And now some vox pops from Ukrainians reacting to their government signing a pact with the EU today.
A monument to Bolshevik leader Vladimir Lenin near a regional government building in the Ukrainian city of Dnipropetrovsk was dismantled on June 27. Our Ukraine Service were there.
Some vox pops are coming from our language services, guaging reactions to the signing today of key EU agreements. First up Georgia:
The Twittersphere has been abuzz with talk of an extension of the cease-fire. Our news desk has some more details:
Ukrainian President Petro Poroshenko says he will decide whether to extend a unilateral cease-fire in eastern Ukraine when he returns to Kyiv later from an EU summit in Brussels.
The cease-fire is due to expire today.
Media reports citing diplomatic sources said Poroshenko told EU leaders he was ready to extend the cease-fire by 72 hours, the same time period the EU has given Russia to act on Ukraine or face the prospect of sanctions.
Russian Foreign Minister Sergei Lavrov said Moscow would welcome a three-day extension of the cease-fire, but it must not simply delay an "ultimatum" for separatists to disarm.
President Vladimir Putin has called for a long-term cease-fire to allow for peace talks.

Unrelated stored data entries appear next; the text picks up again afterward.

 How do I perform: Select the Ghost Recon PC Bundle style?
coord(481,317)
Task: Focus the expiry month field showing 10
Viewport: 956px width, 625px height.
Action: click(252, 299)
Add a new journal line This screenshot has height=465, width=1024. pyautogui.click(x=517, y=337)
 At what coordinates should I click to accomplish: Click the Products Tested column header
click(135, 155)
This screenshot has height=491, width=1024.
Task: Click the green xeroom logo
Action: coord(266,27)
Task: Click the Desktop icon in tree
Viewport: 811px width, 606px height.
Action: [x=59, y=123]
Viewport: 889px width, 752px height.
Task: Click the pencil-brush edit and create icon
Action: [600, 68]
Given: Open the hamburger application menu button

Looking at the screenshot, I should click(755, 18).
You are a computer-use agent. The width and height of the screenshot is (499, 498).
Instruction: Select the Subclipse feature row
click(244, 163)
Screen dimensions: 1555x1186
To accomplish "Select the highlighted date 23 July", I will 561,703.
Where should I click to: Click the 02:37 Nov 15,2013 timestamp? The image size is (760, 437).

Meanwhile, the Interfax news agency says talks involving representatives of Kyiv, Moscow, the Organization for Security and Cooperation in Europe (OSCE), and pro-Russian separatists on the cease-fire are under way in Donetsk.
Bloomberg has been looking at how things could quickly turn nasty for Russian President Vladimir Putin despite his soaring approval ratings:
Even Vladimir Putin, in his 15th year in power, can’t convert an 86 percent approval rating into economic growth when global banks stop lending and money flows mostly one way: out.
So far, Putin has paid a small price for the most blatant land grab in Europe since World War II: a few frozen credit cards, some travel restrictions on his billionaire friends and a bit of finger-wagging by U.S. and European Union leaders. For all his vows to modernize and diversify the economy, though, Russia remains a nuclear-armed petrostate and Putin’s remedy for growth now is more, not less, government control.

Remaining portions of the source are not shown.